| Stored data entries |
BEGIN
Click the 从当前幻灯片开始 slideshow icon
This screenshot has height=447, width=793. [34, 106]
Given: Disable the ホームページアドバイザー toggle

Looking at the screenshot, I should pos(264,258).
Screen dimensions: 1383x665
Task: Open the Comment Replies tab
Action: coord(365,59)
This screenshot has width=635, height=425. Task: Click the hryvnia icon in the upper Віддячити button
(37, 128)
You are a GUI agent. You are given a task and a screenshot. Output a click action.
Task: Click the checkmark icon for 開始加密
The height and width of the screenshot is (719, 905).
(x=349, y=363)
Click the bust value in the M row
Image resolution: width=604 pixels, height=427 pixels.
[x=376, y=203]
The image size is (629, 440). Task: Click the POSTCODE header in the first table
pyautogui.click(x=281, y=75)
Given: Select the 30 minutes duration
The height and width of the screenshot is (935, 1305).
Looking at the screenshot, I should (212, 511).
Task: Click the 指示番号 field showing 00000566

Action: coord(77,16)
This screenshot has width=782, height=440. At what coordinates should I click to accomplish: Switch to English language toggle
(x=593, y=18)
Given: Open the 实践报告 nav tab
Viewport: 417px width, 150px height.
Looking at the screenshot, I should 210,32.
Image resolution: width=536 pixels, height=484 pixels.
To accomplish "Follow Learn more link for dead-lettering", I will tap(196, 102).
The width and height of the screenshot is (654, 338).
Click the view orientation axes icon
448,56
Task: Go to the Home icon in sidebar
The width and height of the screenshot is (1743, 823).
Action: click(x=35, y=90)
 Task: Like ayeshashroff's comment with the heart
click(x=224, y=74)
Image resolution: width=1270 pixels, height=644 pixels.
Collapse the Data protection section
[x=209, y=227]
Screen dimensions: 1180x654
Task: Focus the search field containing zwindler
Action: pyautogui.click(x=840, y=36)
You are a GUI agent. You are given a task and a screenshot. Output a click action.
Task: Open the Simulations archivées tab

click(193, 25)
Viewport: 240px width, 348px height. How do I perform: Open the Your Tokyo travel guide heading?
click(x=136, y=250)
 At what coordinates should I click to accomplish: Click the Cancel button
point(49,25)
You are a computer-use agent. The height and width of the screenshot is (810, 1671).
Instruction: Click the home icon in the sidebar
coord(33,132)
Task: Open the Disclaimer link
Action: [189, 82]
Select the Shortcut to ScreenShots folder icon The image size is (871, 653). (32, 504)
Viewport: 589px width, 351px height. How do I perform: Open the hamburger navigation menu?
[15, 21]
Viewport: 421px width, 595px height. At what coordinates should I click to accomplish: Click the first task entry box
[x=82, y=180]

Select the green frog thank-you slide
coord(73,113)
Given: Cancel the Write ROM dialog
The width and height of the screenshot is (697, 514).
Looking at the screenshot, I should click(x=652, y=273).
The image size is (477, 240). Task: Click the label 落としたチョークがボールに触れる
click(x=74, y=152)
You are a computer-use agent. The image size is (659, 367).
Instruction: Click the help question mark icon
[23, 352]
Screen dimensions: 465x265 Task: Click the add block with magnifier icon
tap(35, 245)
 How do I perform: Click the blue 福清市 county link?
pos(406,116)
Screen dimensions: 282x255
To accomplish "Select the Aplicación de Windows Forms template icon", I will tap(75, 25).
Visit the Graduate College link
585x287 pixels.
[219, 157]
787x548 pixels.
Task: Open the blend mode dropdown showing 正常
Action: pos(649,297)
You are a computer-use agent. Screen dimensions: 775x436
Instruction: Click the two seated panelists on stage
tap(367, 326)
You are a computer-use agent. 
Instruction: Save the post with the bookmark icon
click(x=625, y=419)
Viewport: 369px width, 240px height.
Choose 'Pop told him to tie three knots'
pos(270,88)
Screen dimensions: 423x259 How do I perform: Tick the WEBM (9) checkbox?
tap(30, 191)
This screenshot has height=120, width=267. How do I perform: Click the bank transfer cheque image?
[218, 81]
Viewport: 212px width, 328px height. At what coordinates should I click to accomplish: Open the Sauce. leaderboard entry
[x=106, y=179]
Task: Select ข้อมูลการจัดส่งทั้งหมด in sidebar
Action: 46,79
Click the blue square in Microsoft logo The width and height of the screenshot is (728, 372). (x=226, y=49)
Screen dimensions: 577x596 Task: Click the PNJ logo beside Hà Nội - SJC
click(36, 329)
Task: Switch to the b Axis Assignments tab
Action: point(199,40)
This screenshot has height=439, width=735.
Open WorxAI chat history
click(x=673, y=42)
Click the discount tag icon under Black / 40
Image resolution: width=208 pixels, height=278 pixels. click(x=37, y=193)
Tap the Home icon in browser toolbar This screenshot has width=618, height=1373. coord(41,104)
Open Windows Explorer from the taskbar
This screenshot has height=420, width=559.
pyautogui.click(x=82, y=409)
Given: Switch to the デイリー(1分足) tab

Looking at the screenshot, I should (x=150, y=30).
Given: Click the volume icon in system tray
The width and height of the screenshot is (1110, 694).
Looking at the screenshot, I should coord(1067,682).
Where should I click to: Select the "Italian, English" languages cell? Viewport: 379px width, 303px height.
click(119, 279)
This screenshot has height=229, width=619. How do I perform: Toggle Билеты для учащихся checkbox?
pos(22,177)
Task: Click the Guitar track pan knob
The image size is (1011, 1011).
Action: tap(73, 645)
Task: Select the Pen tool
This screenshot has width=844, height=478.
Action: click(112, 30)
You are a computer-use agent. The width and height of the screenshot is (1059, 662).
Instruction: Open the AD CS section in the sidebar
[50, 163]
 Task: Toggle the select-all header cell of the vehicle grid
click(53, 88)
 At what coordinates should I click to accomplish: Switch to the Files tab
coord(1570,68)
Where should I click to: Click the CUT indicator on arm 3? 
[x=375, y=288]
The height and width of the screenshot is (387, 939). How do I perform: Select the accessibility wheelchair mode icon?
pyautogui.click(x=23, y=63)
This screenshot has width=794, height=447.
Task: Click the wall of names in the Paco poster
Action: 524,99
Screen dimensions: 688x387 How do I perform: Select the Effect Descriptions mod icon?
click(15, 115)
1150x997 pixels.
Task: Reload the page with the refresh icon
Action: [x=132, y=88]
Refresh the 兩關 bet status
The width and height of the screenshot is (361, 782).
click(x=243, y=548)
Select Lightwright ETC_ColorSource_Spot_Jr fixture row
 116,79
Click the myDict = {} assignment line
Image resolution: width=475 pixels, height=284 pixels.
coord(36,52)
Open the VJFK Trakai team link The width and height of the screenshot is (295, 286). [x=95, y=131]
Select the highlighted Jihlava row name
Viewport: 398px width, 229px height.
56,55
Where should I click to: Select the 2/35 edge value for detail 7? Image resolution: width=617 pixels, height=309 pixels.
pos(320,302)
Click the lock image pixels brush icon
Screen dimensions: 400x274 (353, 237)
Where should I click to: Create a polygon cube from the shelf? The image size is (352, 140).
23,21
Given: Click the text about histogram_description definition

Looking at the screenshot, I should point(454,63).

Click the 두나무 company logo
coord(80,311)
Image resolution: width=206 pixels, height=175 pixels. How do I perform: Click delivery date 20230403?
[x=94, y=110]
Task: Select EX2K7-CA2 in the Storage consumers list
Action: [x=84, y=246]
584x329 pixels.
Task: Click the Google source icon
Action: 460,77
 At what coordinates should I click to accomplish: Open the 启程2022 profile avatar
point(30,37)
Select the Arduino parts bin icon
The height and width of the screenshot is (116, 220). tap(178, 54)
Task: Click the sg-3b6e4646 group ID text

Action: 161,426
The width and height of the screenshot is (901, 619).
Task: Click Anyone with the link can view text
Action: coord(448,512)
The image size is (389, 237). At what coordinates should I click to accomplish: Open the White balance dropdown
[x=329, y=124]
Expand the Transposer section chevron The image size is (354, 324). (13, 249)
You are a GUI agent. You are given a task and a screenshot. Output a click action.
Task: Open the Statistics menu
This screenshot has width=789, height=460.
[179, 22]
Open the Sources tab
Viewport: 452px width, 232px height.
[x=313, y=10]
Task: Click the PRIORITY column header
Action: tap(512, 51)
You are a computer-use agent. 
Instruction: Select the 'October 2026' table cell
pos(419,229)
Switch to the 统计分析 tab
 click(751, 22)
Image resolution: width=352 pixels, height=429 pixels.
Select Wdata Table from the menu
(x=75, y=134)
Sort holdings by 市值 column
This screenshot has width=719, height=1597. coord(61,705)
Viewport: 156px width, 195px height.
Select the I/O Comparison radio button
END
What you give back should be exactly the lines of the data above from the line with "Viewport: 421px width, 595px" through the line with "You are a computer-use agent. The image", both of those included, and nothing more.

Viewport: 421px width, 595px height. At what coordinates should I click to accomplish: Click the first task entry box
[x=82, y=180]

Select the green frog thank-you slide
coord(73,113)
Given: Cancel the Write ROM dialog
The width and height of the screenshot is (697, 514).
Looking at the screenshot, I should click(x=652, y=273).
The image size is (477, 240). Task: Click the label 落としたチョークがボールに触れる
click(x=74, y=152)
You are a computer-use agent. The image size is (659, 367).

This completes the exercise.